Required action: Reproduce exactly the lines from the one containing "Click the download icon near 极速模式" through the last line of the data, both ends included.
══ Material to process
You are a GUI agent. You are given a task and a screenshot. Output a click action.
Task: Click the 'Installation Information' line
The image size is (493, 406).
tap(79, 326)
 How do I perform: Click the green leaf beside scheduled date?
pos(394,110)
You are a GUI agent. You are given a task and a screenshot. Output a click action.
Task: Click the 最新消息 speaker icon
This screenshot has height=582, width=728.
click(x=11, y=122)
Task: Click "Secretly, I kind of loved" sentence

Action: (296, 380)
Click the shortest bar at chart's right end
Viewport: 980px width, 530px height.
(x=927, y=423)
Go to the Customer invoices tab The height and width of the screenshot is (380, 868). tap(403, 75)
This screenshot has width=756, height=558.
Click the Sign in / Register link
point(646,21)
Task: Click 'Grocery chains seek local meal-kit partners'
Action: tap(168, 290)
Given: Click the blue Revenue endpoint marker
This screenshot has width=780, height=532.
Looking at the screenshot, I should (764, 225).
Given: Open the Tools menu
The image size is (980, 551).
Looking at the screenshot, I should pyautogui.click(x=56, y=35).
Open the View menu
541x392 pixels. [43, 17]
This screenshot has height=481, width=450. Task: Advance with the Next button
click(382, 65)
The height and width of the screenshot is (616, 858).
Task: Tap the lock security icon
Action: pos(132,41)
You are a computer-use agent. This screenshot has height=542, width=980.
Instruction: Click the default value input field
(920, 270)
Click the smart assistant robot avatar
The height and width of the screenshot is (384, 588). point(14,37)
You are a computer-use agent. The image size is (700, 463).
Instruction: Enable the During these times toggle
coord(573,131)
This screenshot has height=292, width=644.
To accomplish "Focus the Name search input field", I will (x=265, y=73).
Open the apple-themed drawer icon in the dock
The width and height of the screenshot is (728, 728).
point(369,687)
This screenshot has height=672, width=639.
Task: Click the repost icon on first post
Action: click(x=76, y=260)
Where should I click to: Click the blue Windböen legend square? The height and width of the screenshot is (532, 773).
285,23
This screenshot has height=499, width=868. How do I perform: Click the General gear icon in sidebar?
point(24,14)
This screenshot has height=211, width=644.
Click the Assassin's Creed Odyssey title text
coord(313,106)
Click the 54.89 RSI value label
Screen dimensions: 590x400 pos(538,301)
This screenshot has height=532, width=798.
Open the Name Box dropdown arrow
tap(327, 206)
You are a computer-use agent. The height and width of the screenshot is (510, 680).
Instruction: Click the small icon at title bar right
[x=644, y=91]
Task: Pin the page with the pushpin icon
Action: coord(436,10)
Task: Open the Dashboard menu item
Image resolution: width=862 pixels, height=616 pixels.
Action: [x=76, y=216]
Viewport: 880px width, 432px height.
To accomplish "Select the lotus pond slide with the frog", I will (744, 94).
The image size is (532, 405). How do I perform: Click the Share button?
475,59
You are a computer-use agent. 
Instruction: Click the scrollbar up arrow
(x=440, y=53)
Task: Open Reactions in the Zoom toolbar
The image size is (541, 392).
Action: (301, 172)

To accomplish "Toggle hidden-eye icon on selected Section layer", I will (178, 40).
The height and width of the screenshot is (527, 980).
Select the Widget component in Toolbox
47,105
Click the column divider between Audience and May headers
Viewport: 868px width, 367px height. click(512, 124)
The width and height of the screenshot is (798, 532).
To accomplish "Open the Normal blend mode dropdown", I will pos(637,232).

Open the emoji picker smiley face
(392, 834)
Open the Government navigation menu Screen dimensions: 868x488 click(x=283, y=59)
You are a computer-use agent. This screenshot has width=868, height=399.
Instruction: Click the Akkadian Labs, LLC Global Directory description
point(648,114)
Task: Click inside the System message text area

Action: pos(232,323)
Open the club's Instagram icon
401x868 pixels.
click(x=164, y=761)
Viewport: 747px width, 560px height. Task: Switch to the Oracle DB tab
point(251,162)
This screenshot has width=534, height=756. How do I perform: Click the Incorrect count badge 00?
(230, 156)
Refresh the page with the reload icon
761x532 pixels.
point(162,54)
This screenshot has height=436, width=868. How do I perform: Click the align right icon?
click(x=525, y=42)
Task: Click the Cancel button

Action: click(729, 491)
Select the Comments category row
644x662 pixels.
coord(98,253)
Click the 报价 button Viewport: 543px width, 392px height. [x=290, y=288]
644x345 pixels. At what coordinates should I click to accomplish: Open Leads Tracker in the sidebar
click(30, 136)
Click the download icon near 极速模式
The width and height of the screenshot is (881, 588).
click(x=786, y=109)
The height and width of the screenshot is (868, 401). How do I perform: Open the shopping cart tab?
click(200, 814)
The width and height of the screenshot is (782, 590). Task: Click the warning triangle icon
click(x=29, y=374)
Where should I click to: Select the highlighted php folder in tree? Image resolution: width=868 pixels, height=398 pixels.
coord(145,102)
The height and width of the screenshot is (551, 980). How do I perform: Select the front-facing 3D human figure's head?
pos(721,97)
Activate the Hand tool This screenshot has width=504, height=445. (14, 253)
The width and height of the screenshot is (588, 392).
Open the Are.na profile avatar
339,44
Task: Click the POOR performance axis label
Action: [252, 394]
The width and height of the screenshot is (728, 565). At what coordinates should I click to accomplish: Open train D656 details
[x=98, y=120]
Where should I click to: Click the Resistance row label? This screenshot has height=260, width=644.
════
Result of this task:
Click the download icon near 极速模式
The width and height of the screenshot is (881, 588).
click(x=786, y=109)
The height and width of the screenshot is (868, 401). How do I perform: Open the shopping cart tab?
click(200, 814)
The width and height of the screenshot is (782, 590). Task: Click the warning triangle icon
click(x=29, y=374)
Where should I click to: Select the highlighted php folder in tree? Image resolution: width=868 pixels, height=398 pixels.
coord(145,102)
The height and width of the screenshot is (551, 980). How do I perform: Select the front-facing 3D human figure's head?
pos(721,97)
Activate the Hand tool This screenshot has width=504, height=445. (14, 253)
The width and height of the screenshot is (588, 392).
Open the Are.na profile avatar
339,44
Task: Click the POOR performance axis label
Action: [252, 394]
The width and height of the screenshot is (728, 565). At what coordinates should I click to accomplish: Open train D656 details
[x=98, y=120]
Where should I click to: Click the Resistance row label? This screenshot has height=260, width=644.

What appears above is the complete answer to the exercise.